-- START OF Recorded data --

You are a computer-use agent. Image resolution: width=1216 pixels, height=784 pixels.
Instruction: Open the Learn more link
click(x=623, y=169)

-- END OF Recorded data --
-- START OF Recorded data --

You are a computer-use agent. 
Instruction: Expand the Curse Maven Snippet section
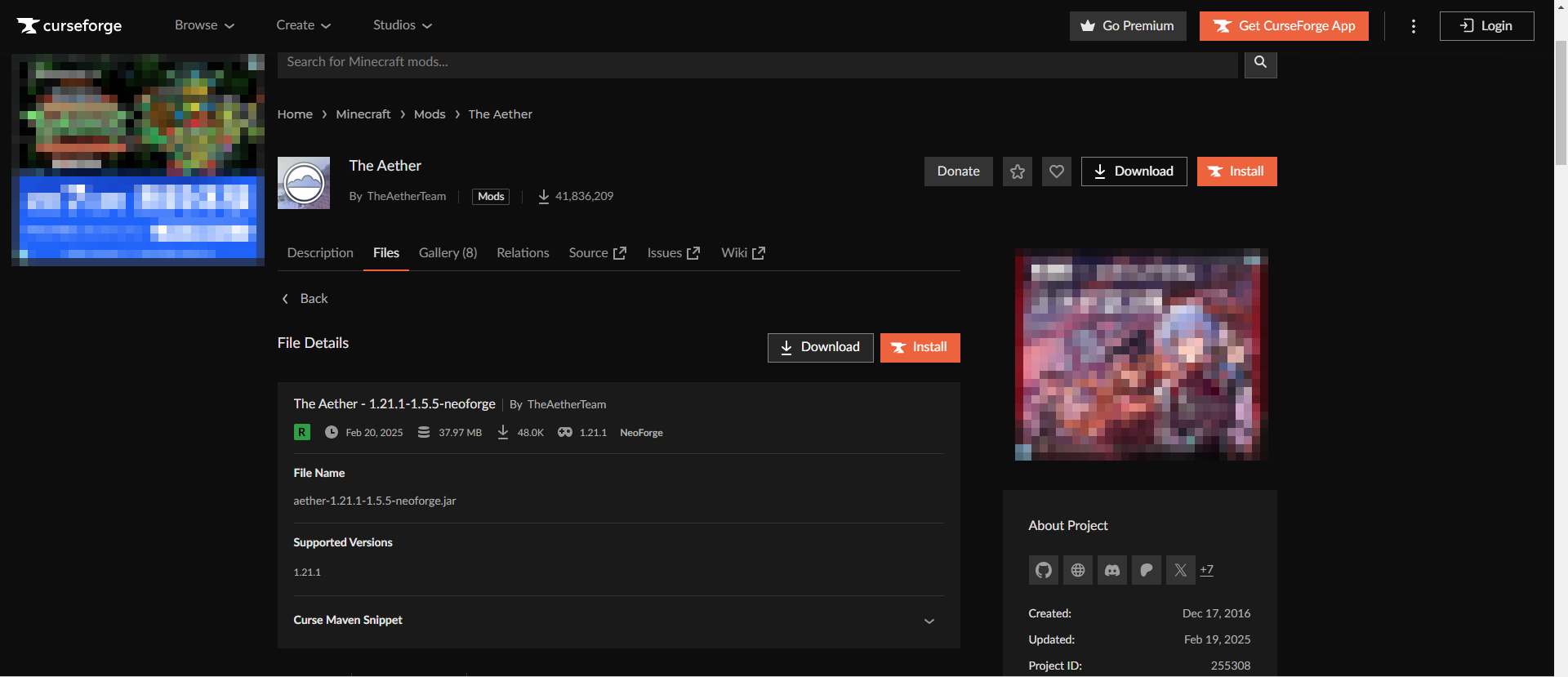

-- END OF Recorded data --
-- START OF Recorded data --

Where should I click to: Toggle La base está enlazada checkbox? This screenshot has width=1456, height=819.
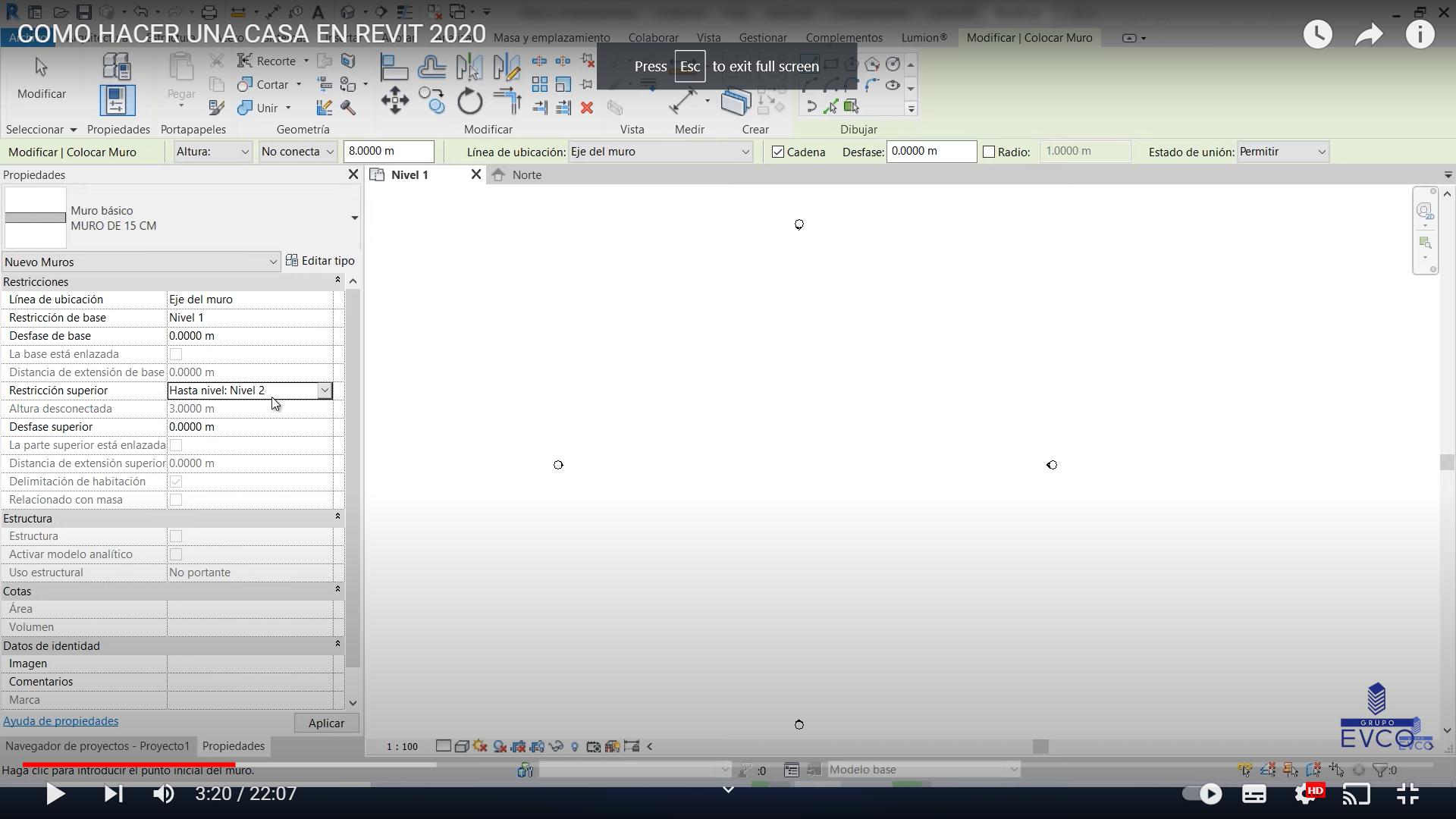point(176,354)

-- END OF Recorded data --

** Instructions to follow **
Copy the records above word for word, from the line containing "You are a computer-use agent. Image" through the line containing "click(x=623, y=169)", with both of those lines included.

** Exercise answer **
You are a computer-use agent. Image resolution: width=1216 pixels, height=784 pixels.
Instruction: Open the Learn more link
click(x=623, y=169)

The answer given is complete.